LISTADO DE CONSULTA |
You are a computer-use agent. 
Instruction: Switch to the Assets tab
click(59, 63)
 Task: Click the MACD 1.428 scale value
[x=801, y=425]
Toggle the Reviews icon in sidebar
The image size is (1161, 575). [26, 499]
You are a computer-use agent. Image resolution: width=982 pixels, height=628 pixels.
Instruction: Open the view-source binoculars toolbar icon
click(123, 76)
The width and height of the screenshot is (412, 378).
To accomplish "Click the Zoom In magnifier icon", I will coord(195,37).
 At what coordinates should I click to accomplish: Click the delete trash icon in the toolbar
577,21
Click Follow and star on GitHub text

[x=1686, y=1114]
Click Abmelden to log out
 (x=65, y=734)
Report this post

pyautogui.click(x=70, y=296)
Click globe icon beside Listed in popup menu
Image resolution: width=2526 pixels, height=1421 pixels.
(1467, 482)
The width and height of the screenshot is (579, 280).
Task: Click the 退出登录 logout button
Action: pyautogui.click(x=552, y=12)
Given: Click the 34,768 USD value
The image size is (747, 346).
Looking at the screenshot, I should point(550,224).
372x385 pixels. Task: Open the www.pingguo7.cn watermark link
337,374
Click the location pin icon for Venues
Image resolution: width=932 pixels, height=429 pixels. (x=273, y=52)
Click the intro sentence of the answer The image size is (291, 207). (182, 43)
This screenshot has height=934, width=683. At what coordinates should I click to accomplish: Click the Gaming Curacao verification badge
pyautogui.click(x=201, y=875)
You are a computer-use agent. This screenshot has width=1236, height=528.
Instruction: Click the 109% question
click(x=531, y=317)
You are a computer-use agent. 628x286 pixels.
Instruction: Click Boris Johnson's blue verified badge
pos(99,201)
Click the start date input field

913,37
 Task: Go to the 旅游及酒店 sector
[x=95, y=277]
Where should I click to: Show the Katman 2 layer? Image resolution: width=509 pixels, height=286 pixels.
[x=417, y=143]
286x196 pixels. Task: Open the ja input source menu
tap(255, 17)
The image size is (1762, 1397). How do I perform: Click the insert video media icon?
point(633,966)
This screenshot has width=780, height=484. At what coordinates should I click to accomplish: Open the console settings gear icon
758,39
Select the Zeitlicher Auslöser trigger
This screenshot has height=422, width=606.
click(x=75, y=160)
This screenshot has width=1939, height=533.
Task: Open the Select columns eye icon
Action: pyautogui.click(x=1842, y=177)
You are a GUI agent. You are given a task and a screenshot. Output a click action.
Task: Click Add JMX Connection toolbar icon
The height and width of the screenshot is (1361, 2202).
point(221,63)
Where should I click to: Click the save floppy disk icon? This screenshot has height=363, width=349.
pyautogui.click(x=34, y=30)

QUÉ SE PIDE | Copia tal cual las líneas del listado que empiezan en la que contiene "The image size is (1762, 1397)." y continúan hasta el final, ambas incluidas.

RESPUESTA A ESTO |
The image size is (1762, 1397). How do I perform: Click the insert video media icon?
point(633,966)
This screenshot has width=780, height=484. At what coordinates should I click to accomplish: Open the console settings gear icon
758,39
Select the Zeitlicher Auslöser trigger
This screenshot has height=422, width=606.
click(x=75, y=160)
This screenshot has width=1939, height=533.
Task: Open the Select columns eye icon
Action: pyautogui.click(x=1842, y=177)
You are a GUI agent. You are given a task and a screenshot. Output a click action.
Task: Click Add JMX Connection toolbar icon
The height and width of the screenshot is (1361, 2202).
point(221,63)
Where should I click to: Click the save floppy disk icon? This screenshot has height=363, width=349.
pyautogui.click(x=34, y=30)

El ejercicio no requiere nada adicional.